=== Selected text ===
Protein chlorination in human atherosclerotic heart disease

08/2008

White blood cells generate hydrogen peroxide (H₂O₂) and secrete the heme protein myeloperoxidase. The major reaction catalyzed by myeloperoxidase is the two-electron oxidation of chloride (Cl-) to hypochlorous acid (HOCl).

Cl- + H₂O₂ + H+ = HOCl + H₂O

HOCl is a potent cytotoxin for bacteria, viruses, and fungi. The generation of HOCl by white blood cells plays a key role in host defenses against invading pathogens. Oxidant production by phagocytic white cells is also potentially deleterious, however, and may represent an important pathway for tissue damage in disorders ranging from arthritis to ischemia reperfusion injury to cancer.

Oxidative tissue injury is thought to be of central importance in promoting atherosclerotic heart disease, the leading cause of death in industrialized societies. One important risk factor in atherosclerosis is an elevated level of low density lipoprotein (LDL), the "bad" form of blood cholesterol. It is thus paradoxical that LDL fails to exert effects that promote heart disease in vitro. Oxidation of LDL, however, renders the lipoprotein atherogenic.

Many lines of evidence indicate that oxidation of LDL is of central importance in the promotion of heart disease. Oxidized LDL has been isolated from atherosclerotic lesions, and antioxidants retard atherosclerosis in animals. Moreover, a high intake of antioxidants is associated with a decreased risk of heart disease in humans. More significantly, dietary supplementation with vitamin E - a lipid soluble antioxidant that is carried predominantly in LDL - prevents heart attacks in patients with atherosclerosis.

Despite the intense interest in LDL oxidation, the pathway to promote LDL oxidation in vivo has not yet been identified. One potential mechanism involves white blood cells, the cellular hallmark of the atherosclerotic lesion. We have shown enzymatically-active myeloperoxidase is present in human atherosclerotic tissue, where it co-localizes with white blood cells. This led us to propose that LDL oxidation might involve oxidants generated by myeloperoxidase.

Myeloperoxidase is the only human enzyme known to generate HOCl at plasma concentrations of halide ion. The detection of chlorinated molecules in atherosclerotic lesions would thus constitute strong evidence that myeloperoxidase was one pathway for oxidative damage in vivo. Most oxidation products generated by HOCl are uninformative. However, recent studies demonstrate that myeloperoxidase converts tyrosine into 3-chlorotyrosine, a stable product that may serve as a molecular fingerprint of the enzyme's action.
=== Provided material ===
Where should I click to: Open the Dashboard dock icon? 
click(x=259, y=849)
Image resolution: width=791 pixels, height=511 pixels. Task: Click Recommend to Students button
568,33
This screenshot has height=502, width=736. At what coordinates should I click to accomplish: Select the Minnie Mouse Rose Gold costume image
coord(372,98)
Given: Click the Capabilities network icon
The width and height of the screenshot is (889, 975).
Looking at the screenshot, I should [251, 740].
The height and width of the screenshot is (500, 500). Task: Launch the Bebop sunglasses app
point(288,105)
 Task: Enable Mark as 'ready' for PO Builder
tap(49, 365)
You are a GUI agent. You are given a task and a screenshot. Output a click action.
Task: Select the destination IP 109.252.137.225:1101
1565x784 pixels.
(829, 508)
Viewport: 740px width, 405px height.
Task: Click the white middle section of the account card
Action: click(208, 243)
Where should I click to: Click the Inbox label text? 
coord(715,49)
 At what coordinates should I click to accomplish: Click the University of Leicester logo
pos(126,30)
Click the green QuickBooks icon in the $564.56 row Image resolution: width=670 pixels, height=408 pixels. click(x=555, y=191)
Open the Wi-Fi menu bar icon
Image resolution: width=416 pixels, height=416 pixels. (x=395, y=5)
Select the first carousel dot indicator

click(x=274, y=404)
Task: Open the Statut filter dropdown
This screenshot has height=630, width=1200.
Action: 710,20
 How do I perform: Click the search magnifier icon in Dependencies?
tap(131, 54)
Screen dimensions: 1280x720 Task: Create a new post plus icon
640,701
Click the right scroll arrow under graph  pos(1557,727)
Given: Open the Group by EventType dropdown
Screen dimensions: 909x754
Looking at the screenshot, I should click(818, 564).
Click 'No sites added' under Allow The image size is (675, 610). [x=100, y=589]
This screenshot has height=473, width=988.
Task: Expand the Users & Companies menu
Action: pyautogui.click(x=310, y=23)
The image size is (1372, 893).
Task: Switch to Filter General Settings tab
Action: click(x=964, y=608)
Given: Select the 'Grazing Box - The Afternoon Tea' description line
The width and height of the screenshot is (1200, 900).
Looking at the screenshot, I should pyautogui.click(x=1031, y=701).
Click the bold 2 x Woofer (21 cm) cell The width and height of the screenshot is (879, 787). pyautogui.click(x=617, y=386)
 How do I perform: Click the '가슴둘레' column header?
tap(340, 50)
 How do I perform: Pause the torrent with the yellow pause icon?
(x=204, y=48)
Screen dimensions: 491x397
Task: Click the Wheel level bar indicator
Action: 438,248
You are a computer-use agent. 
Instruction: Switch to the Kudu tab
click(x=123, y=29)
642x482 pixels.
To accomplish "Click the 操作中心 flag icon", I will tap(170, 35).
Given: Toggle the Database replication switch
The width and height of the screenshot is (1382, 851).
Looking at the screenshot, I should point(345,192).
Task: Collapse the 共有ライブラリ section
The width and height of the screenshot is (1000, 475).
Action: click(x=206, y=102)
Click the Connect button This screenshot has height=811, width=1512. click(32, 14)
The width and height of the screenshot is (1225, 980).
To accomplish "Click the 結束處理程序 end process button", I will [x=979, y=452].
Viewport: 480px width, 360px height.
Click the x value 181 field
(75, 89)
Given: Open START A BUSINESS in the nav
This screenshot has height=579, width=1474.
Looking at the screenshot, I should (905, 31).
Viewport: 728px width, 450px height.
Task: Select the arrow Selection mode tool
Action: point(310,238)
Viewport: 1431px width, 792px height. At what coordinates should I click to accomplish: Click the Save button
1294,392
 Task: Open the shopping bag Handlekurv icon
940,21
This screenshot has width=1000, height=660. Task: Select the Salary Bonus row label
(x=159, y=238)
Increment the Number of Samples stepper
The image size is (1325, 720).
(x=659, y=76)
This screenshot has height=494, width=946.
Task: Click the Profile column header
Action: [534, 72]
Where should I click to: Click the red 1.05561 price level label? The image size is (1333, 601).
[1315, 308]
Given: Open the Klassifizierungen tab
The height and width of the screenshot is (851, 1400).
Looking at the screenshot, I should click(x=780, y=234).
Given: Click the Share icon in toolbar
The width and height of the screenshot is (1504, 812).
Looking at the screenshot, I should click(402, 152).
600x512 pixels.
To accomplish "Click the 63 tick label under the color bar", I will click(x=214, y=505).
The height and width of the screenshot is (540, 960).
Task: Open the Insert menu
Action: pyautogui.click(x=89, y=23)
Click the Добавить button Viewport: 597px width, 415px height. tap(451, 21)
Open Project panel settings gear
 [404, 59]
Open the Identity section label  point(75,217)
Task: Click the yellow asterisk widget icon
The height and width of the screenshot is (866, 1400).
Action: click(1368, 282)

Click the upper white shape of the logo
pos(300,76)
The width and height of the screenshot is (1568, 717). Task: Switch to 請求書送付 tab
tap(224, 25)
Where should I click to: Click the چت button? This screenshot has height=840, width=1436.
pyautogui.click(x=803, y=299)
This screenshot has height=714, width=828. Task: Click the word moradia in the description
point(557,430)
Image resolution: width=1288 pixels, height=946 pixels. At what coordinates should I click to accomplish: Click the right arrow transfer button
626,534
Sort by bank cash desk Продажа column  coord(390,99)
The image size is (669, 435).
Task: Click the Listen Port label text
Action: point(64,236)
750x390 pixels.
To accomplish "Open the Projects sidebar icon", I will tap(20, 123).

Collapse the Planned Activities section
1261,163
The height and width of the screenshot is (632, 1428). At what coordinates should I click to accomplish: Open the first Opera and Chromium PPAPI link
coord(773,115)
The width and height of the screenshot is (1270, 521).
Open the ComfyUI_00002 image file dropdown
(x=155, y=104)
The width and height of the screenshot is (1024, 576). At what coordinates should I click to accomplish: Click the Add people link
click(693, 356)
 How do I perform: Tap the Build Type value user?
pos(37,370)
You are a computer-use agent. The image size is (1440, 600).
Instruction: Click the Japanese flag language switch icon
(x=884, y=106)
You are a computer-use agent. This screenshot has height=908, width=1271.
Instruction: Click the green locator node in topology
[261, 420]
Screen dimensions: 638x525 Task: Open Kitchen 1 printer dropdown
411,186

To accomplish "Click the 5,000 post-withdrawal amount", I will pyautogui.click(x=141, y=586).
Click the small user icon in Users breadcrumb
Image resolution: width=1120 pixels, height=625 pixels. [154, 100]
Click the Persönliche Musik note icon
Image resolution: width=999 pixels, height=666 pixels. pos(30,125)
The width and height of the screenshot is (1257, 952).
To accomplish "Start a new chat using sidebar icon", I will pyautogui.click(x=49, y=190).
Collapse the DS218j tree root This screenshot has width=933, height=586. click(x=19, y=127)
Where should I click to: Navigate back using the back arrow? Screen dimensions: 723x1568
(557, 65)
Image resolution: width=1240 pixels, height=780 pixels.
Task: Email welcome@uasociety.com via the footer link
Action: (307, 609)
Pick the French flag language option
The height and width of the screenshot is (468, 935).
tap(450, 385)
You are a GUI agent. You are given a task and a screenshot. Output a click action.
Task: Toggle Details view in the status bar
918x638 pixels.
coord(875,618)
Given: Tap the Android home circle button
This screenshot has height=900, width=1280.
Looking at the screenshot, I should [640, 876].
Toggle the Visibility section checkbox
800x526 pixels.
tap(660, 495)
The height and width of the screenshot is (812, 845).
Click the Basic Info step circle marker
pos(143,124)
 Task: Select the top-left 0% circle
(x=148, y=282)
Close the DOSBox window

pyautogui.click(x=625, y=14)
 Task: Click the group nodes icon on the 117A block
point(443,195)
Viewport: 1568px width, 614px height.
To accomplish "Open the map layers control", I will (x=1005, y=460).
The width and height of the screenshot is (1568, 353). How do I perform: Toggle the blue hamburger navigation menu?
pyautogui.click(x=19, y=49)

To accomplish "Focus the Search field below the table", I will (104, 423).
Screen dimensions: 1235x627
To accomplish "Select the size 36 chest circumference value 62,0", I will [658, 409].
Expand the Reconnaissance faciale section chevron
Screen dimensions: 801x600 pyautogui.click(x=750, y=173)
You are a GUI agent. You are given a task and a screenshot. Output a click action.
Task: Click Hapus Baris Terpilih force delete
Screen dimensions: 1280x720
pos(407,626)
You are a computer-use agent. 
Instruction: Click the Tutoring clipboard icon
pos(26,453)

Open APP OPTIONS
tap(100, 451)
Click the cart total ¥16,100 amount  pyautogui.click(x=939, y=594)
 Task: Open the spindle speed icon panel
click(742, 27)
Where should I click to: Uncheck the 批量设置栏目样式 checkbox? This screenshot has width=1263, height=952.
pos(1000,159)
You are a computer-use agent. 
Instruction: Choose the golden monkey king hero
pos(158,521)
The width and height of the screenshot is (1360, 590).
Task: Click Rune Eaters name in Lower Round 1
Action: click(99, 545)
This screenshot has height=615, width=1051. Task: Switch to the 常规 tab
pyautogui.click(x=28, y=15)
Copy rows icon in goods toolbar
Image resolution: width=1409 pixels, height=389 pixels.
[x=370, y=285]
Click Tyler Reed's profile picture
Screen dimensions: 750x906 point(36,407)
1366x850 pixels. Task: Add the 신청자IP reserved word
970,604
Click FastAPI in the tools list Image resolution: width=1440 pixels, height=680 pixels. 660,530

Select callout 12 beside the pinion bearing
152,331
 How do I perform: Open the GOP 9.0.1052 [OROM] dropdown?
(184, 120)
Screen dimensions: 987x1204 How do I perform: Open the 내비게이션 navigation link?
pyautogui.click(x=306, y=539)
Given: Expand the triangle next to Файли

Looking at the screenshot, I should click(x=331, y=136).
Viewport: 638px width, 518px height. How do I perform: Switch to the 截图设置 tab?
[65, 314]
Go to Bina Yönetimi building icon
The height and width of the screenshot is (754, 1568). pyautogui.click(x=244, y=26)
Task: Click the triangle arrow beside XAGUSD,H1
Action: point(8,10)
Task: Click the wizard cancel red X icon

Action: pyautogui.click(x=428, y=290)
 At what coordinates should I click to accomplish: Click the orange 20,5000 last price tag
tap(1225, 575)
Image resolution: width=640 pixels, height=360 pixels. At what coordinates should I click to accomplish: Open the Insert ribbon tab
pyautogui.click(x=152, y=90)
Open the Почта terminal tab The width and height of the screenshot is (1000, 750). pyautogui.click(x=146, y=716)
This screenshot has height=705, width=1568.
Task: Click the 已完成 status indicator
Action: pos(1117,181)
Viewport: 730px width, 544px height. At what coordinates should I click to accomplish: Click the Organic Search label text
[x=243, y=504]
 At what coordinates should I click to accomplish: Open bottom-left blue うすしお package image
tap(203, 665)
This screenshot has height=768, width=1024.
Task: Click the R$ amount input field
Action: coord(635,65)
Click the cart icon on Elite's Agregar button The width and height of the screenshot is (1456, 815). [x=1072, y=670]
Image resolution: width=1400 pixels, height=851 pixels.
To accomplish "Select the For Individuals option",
===
### To do
1. According to the protein chlorination passage, what is the major reaction catalyzed by myeloperoxidase?
2. Please carry on the protein chlorination passage from its last sentence.
The entries come from a different source than the protein chlorination passage.

### Answers to the tasks
1. The two-electron oxidation of chloride (Cl-) to hypochlorous acid (HOCl).

2.
LDL exposed to the complete myeloperoxidase-hydrogen peroxide-chloride system undergoes chlorination of its protein tyrosyl residues. Reagent HOCl chlorinates tyrosine similarly, implicating this oxidizing intermediate in the enzymic pathway. 3-Chlorotyrosine is undetectable in LDL oxidised with hydroxyl radical, copper, iron, hemin, glucose, peroxynitrite, horseradish peroxidase, lactoperoxidase, or lipoxygenase, indicating it is a highly specific marker of LDL oxidation by myeloperoxidase.

To investigate the role of myeloperoxidase in promoting LDL oxidation in vivo, we used isotope dilution gas chromatography/mass spectrometry to quantify the level of 3-chlorotyrosine in atherosclerotic lesions. In vascular tissue, the level of 3-chlorotyrosine was increased 6-fold in atherosclerotic lesions compared with normal aortic tissue. Moreover, there was a 30-fold increase in the level of 3-chlorotyrosine of LDL isolated from atherosclerotic lesions compared with circulating LDL.

These results provide strong evidence that halogenation reactions catalyzed by myeloperoxidase constitute one pathway for protein oxidation in vivo. Moreover, they suggest that myeloperoxidase may play a critical role in converting LDL into an atherogenic form. Because activated white blood cells participate in most inflammatory disease, we speculate that oxidation reactions catalyzed by myeloperoxidase may be involved in the genesis of other pathological condition.